## YOUR INSTRUCTIONS
Where does the string "This" occur in the records below? Copy every line that holds it.
━━━━━ DATA UNDER STUDY
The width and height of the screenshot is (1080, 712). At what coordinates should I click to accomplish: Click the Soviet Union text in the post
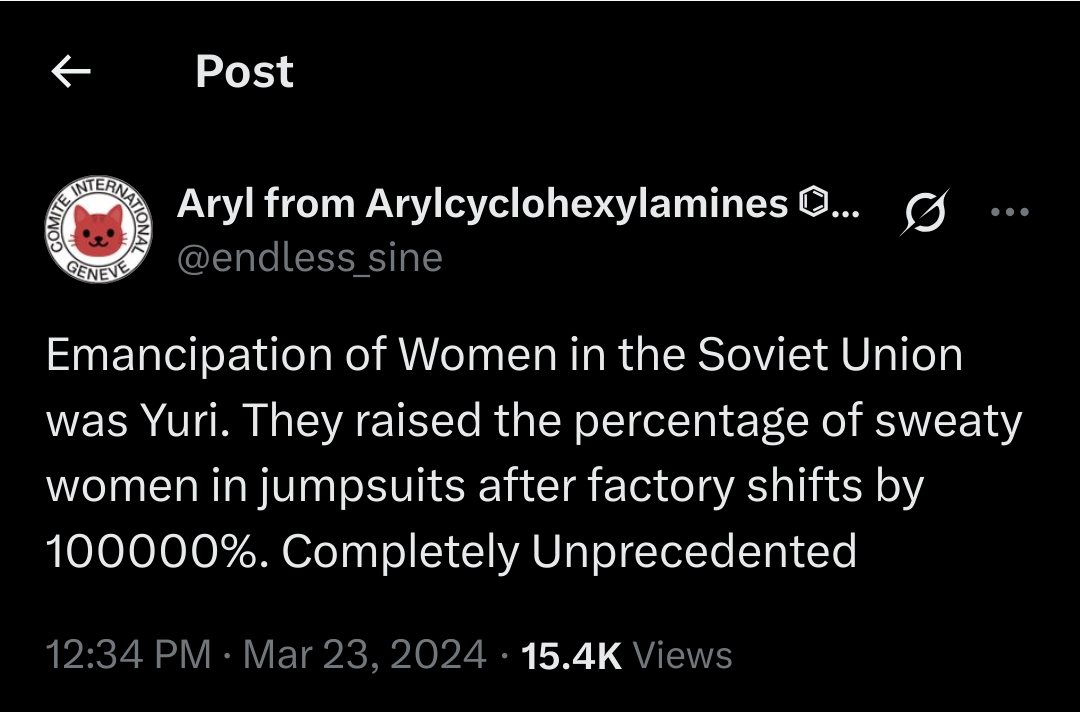[x=830, y=355]
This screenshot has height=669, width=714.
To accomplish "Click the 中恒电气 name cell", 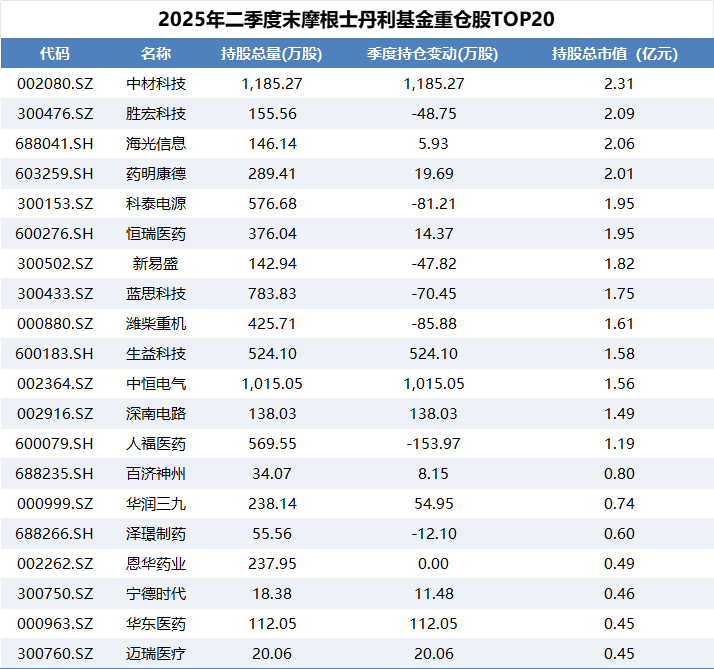I will click(x=156, y=384).
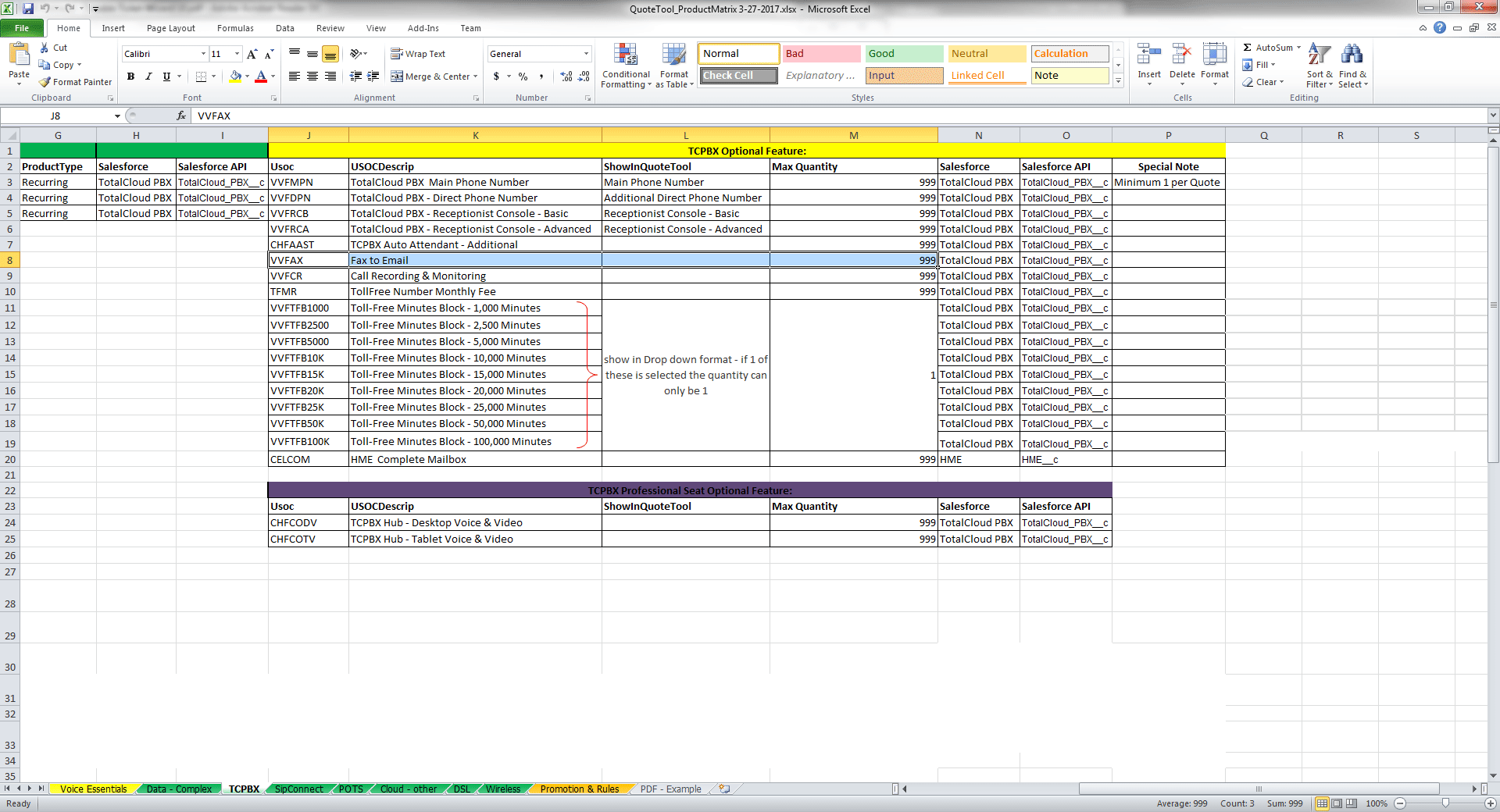Apply the Good cell style
The width and height of the screenshot is (1500, 812).
point(903,54)
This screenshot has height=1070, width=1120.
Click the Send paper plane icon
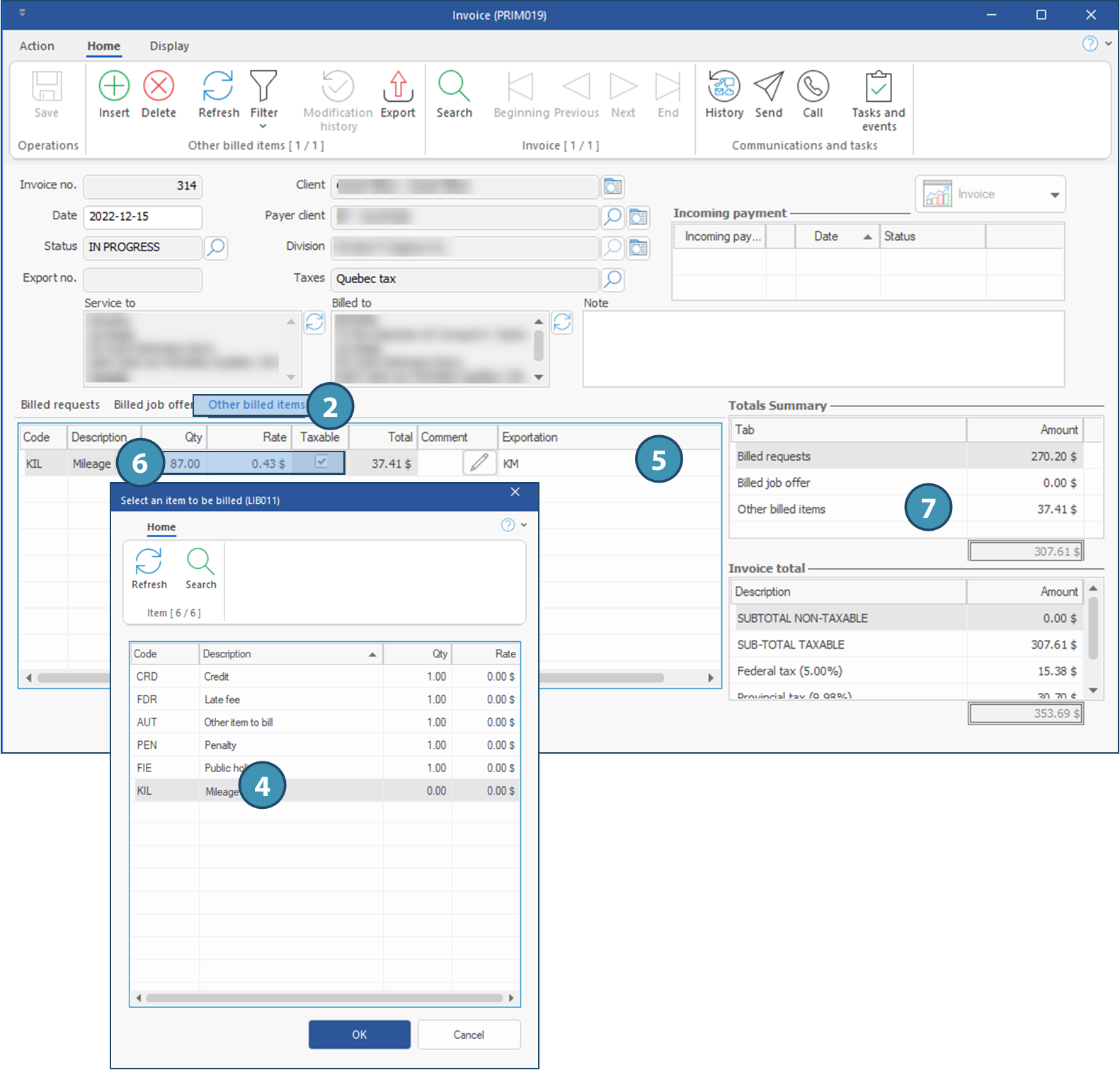(768, 86)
━━━━━━━━━━
## SOLUTION
This screenshot has height=669, width=714.
This screenshot has height=1070, width=1120.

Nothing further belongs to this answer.